Die groBe Beleidigung: Vier Erzahlungen. (Fiction).
HANSER HAS PUBLISHED four other books by Wolf Wondratschek, all of them appearing between 1969 and 1972, including poetry, radio plays, and prose. The slim collection Die groBe Beleidigung contains four character studies, titled "Giotto," "Auf dem Graben," "Die Erfindung eines glucklichen Menschen," and "Die groge Beleidigung." They focus on three men -- a director, a writer, a failed violinist -- and a mature Viennese woman.
The narrative technique is fluid, somewhat quirky, and unfamiliar throughout. A reader cannot be sure from whose perspective details are supplied; the chronology is often not clear, and there is no clearly conventional denouement. It is a tribute to Wondratschek's artistry that the reader cares very much about the fate of each protagonist.
All the stories include the notion that a person with a strong identity, whether conventionally likable or not, will create an idiosyncratic brand of reality, minimally shared by other people. All the protagonists cope with failure, loneliness, aging, and the creative process. Their worlds are apolitical and divorced from creature concerns. While they must all reconcile their past experiences with their present situations, they succeed at investing their lives with certain minimal satisfactions. Some of them may be perverse or unusual, but they are achieved.

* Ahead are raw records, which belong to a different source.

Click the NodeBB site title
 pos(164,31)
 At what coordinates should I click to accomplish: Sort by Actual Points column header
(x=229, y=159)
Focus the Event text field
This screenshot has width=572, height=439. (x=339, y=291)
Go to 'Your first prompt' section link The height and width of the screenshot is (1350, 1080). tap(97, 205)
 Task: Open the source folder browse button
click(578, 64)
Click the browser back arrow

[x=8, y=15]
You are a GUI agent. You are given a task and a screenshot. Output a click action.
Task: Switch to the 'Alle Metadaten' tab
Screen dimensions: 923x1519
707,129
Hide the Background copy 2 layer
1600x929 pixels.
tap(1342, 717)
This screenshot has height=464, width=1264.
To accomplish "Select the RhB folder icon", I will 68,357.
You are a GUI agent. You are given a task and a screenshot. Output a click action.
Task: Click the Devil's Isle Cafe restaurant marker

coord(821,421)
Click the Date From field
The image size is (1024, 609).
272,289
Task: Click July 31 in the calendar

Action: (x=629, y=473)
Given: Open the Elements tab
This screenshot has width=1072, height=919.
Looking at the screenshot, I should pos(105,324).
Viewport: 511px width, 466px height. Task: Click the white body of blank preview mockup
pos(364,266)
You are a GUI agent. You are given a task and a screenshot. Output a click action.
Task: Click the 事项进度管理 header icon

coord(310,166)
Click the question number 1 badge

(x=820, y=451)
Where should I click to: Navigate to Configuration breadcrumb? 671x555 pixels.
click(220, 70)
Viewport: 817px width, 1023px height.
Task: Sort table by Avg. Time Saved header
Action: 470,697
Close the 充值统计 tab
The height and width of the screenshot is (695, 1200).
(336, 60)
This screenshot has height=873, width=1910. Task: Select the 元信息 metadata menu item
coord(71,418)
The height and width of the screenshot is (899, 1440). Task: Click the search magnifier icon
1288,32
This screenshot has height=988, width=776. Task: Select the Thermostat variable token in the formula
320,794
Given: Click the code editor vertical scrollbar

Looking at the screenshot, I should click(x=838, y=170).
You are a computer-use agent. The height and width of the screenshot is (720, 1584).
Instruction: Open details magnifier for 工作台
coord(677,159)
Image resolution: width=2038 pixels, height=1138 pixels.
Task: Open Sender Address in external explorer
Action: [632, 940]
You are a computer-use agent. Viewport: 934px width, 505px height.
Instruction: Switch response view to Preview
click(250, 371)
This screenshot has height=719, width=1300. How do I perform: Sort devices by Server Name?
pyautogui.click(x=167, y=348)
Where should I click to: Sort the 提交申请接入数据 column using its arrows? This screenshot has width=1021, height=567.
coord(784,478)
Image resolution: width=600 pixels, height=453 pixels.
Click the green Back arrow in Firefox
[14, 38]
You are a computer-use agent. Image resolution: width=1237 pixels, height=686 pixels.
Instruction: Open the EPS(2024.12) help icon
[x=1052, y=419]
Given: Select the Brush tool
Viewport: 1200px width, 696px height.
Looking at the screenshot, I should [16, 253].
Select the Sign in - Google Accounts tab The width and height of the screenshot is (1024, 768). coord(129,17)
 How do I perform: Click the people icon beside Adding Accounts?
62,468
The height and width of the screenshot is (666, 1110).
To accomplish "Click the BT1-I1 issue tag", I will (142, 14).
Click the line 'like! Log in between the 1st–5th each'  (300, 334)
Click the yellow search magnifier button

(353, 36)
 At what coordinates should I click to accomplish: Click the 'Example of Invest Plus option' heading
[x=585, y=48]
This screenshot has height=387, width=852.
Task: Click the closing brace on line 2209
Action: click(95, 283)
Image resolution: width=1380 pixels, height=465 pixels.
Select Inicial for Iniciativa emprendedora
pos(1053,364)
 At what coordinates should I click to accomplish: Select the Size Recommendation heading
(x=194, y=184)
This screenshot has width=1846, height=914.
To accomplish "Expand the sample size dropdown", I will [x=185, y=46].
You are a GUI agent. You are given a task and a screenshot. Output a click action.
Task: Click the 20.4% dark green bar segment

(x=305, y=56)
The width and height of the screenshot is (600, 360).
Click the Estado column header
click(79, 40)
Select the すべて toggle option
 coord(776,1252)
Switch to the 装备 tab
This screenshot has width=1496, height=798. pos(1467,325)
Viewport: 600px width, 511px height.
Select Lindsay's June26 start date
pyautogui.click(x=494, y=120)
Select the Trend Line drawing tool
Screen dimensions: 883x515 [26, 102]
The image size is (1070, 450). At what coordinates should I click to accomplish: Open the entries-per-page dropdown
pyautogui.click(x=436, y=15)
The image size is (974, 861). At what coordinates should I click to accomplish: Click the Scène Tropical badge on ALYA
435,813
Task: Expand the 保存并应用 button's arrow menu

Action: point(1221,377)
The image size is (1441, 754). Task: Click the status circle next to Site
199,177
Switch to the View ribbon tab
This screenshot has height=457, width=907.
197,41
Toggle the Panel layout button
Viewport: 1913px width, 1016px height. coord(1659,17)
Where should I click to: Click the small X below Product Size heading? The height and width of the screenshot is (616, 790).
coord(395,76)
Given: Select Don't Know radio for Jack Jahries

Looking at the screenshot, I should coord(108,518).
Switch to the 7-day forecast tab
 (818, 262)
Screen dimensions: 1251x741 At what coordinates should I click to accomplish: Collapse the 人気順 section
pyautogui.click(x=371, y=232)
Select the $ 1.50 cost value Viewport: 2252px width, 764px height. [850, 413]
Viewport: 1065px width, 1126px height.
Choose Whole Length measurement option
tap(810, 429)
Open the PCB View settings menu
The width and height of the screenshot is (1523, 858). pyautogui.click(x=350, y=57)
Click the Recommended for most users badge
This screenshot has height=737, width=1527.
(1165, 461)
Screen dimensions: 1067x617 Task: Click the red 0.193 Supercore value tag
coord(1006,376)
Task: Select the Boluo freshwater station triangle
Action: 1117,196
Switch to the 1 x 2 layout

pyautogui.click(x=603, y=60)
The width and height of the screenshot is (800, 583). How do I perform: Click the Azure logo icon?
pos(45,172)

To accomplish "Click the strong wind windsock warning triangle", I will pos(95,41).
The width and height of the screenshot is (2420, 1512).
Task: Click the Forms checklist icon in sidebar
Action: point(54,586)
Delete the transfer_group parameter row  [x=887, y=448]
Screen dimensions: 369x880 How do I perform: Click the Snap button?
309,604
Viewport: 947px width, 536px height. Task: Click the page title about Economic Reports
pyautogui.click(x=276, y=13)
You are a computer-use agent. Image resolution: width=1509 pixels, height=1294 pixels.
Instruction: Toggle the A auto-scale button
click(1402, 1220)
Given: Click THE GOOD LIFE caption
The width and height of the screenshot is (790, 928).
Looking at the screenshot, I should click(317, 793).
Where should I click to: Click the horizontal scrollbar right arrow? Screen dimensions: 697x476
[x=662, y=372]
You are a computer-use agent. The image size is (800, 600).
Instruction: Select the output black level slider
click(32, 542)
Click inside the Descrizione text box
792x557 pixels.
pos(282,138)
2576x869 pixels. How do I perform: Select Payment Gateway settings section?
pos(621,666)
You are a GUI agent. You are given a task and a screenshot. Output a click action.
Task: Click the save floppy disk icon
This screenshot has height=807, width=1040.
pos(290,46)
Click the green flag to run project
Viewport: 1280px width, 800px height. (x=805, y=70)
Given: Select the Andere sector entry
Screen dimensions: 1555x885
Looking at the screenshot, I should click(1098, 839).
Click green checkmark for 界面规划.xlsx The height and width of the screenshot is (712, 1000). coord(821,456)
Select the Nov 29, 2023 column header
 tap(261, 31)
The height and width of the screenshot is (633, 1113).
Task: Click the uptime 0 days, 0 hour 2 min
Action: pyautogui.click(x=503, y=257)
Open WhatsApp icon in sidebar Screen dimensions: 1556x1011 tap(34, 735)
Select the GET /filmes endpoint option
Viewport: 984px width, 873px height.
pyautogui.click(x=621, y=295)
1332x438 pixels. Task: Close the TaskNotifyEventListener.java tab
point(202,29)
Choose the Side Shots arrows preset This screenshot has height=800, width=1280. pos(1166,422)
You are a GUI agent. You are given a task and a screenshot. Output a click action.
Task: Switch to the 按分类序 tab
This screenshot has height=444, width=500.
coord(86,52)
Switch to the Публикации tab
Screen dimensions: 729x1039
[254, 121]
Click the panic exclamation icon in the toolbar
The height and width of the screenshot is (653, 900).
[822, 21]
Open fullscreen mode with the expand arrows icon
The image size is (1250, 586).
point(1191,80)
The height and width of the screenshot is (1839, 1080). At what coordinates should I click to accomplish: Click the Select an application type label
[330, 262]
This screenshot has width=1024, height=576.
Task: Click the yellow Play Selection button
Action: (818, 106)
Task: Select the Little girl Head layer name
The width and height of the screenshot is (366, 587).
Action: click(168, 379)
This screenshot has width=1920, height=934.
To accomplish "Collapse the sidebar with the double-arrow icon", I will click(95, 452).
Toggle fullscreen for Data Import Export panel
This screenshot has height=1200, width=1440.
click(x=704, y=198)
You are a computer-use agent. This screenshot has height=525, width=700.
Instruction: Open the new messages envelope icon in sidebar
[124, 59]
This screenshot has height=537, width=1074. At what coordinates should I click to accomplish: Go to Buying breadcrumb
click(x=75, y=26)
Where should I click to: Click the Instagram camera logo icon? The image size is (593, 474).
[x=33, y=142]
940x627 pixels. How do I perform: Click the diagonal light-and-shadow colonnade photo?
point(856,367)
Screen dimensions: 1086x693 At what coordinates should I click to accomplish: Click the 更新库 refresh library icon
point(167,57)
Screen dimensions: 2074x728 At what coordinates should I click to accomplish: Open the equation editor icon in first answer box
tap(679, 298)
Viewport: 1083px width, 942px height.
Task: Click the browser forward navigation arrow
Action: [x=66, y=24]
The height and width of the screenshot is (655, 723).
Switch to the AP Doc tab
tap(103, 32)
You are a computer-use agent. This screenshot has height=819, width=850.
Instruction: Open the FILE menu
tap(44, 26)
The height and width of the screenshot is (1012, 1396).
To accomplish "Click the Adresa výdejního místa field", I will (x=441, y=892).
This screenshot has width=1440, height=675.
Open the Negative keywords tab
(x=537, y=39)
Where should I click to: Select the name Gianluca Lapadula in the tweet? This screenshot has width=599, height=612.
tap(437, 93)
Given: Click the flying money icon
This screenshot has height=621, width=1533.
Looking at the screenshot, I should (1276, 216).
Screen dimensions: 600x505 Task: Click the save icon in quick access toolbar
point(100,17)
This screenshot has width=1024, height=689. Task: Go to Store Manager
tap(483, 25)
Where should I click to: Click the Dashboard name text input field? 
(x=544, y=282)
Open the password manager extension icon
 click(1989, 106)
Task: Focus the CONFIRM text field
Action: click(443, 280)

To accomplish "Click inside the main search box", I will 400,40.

The stories are also illustrative of the deep disjunctures of our time. The violinist is appallingly haunted by stage fright and fear of professional mediocrity. The director is sententious, pompous, isolated, physically weak, and passe. The anonymous woman whose leitmotiv and entree to past memories are the silk stockings in the window of a shop considers suicide, rejecting it only for shockingly superficial reasons. She copes with situations caused by the subordinate position of women. Finally, she concludes that the gentleman who has made himself her occasional companion has died, but only because he fails to appear at their weekly talk. Attending his funeral, she marks the end of her connection to any other human being as well as the end of a life so sensitive and selfless that the reader is not even sure the gentleman actually existed. Perhaps he did not.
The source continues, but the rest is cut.